Voices

Hyponema is vendor-neutral about voices. You pick a TTS provider and voice per agent, optionally with cascading fallbacks, and tune how the agent listens through a voice profile. You can also clone a branded voice into your provider account.

This guide covers the operator side — for clients, voice selection is part of agent configuration.

Voice catalog

The catalog lists every voice across every supported TTS provider you have credentials for: Cartesia, ElevenLabs, OpenAI, Deepgram, Groq, Google Cloud. Bookmark voices you like for quick selection later.

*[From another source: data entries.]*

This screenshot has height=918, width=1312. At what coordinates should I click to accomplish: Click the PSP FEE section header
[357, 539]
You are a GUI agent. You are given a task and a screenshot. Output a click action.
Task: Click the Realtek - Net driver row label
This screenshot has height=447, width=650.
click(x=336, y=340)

Open Voices in the dashboard to browse, preview audio, and bookmark. Each voice carries a stable composite ID (provider:voice_id) that the agent’s voice stack references.

Voice stack on the agent

A voice stack on an agent declares the providers and voices used at runtime:

STT — provider, model, primary languages, ordered fallbacks.
LLM — provider, model, ordered fallbacks (and optional custom OpenAI-SSE-compatible endpoint).
TTS — provider, voice, ordered fallbacks. Each fallback carries its own voice ID — voices do not map across providers.
Soft timeout — static filler text or LLM-generated filler when the user goes silent past after_ms.
Pronunciation dictionary (optional) — per-tenant, applied at synthesis.

Configure the stack from the agent’s Voice tab.

Voice profiles

A voice profile is a per-workspace preset of voice-runtime knobs that an agent can reference: noise suppression, VAD timing, idle-prompt behavior, speech timeouts, audio recording defaults. Use them when several agents should share the same audio behavior.

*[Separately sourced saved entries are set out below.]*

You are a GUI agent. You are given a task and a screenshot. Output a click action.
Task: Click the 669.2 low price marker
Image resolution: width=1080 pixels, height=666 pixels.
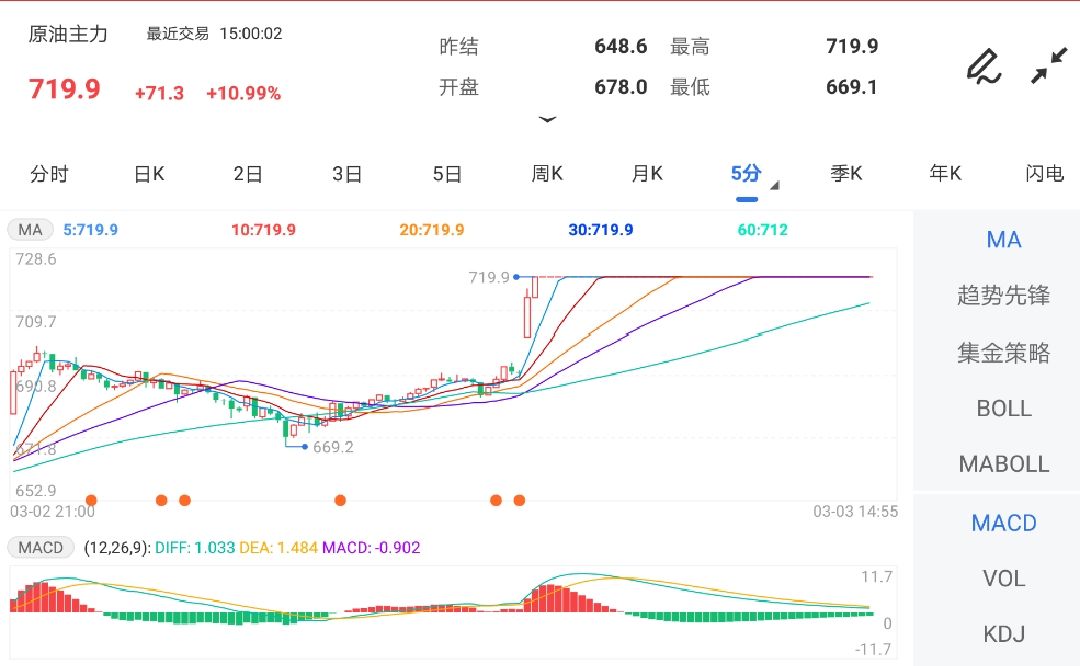[x=332, y=447]
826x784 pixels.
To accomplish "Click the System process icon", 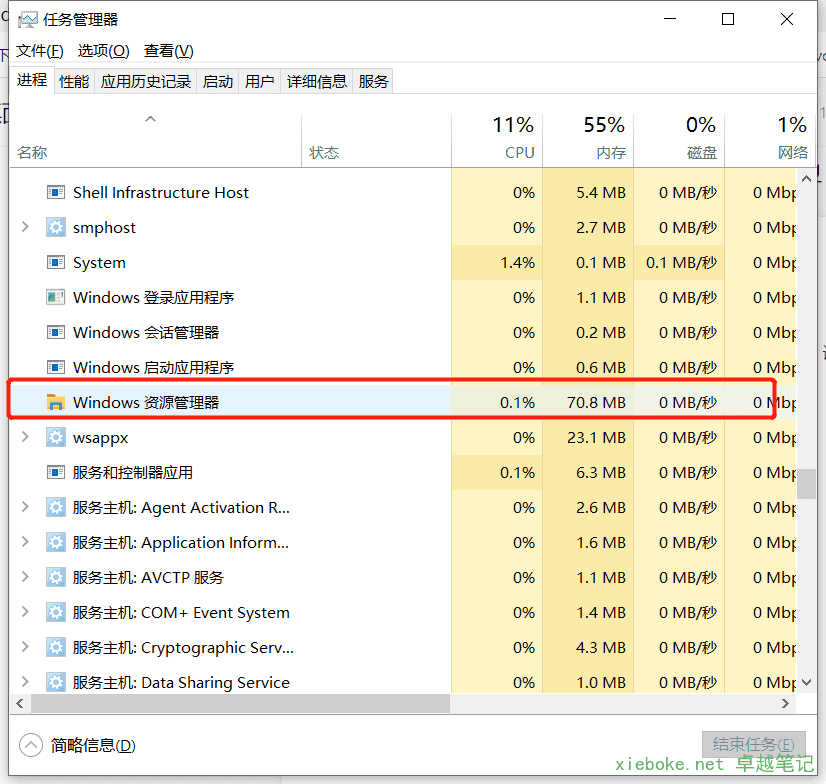I will point(56,263).
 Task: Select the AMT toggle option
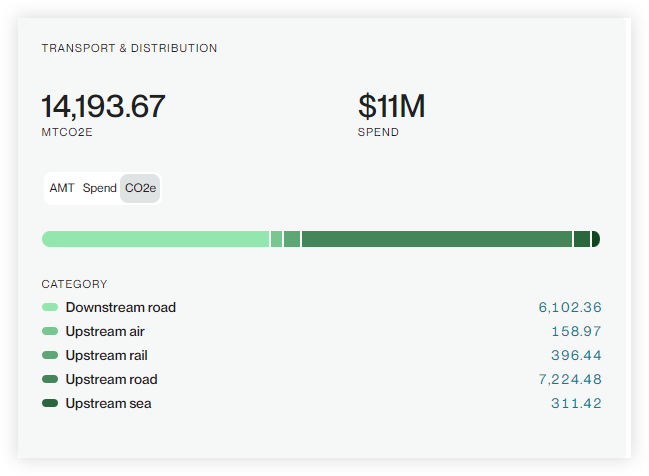click(62, 188)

Create one through Voices → New voice profile, then select it on the agent.

For per-conversation listening behavior (interruption policy, first-message protection, VAD sensitivity), see Listening profiles — that’s a separate concept.

Voice cloning (instant voice cloning)

Hyponema can drive instant voice cloning against ElevenLabs and Cartesia from inside the dashboard. Open Voices → Clone, upload an audio sample (≤ 12 MB, ≤ ~5 minutes), pick the provider, and submit.

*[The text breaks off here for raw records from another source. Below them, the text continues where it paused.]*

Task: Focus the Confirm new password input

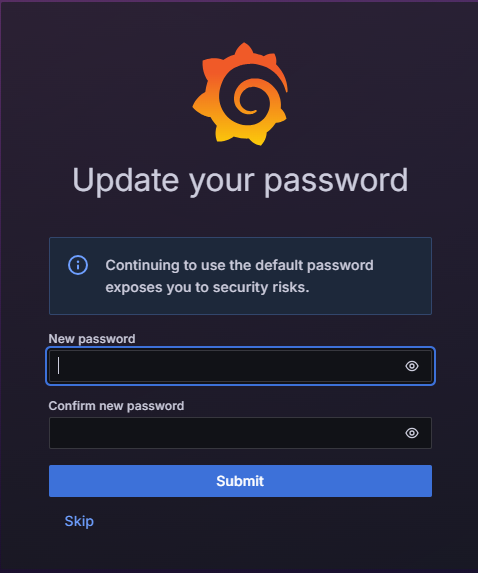Action: 240,433
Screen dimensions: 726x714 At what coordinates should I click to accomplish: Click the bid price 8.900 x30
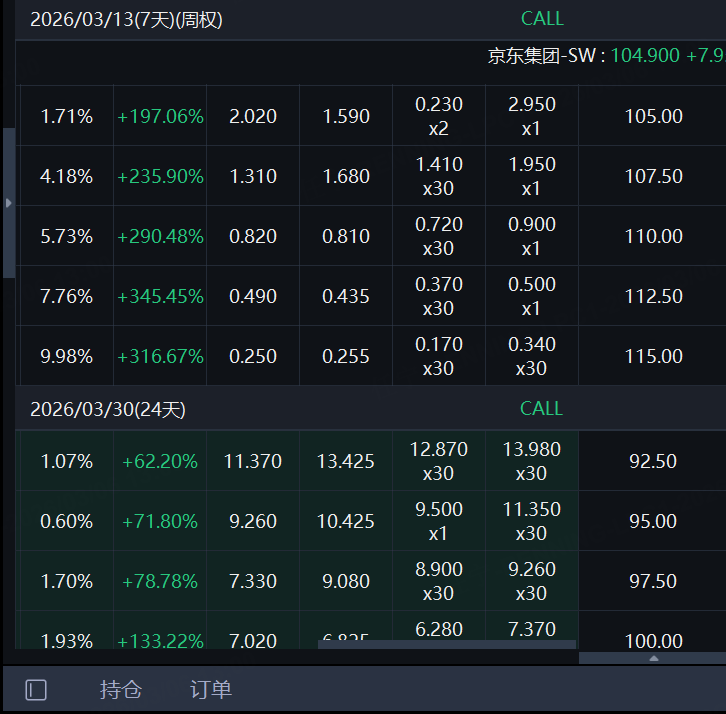coord(438,581)
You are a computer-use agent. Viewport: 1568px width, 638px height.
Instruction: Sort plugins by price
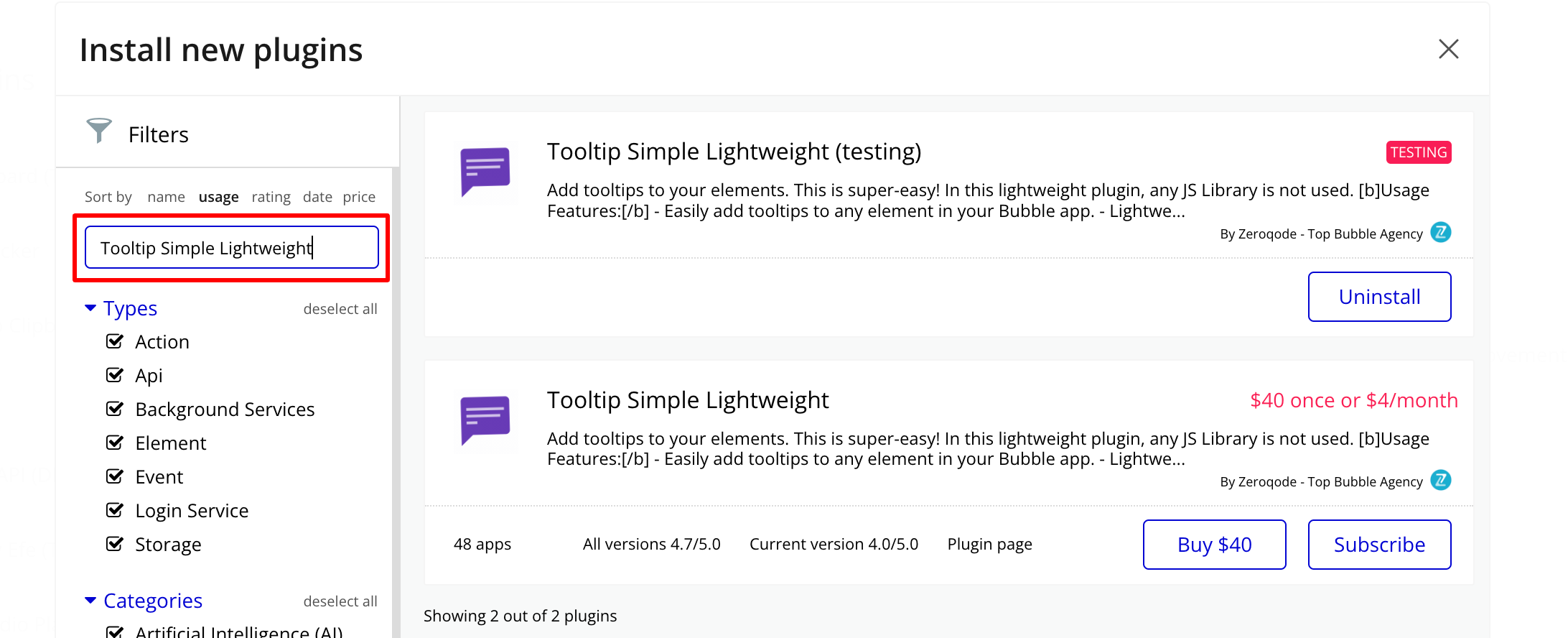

What happens behind the scenes:

The audio sample passes through Hyponema → the provider.
The provider creates the voice in your provider account (BYO keys).
Hyponema persists only the reference (provider, voice_id, display name).
The original sample is discarded after the clone succeeds.

The cloned voice shows up in the catalog like any other voice and can be selected on an agent’s voice stack. You can also register a manually-created provider voice (one you cloned in the provider dashboard) by adding it as a manual voice asset.

Preview and rate limits

Voice previews go through POST /workspaces/{ws}/voice-profiles/preview and return MPEG audio. The dashboard uses the same endpoint. Previews are rate-limited per workspace to protect provider quotas.

Fallback behavior

When the primary TTS provider fails (timeout, 5xx, rate limit), the runtime advances to the next entry in the fallback chain. The same applies to STT and LLM. Cascading is the difference between a clean fallback in production and a dropped call.

Test cascading by configuring a primary you can disable temporarily and confirming the trace shows a clean handoff.

Operational guidance

BYO provider keys keep cost transparent — provider spend goes straight to your account.
Use a stable fallback voice across agents so users never hear a wildly different tone after a primary outage.
Re-run preview after switching pronunciation dictionary versions.
For phone agents, validate cloning quality on a real PSTN call before going live; PSTN audio compression hides nuances that browsers expose.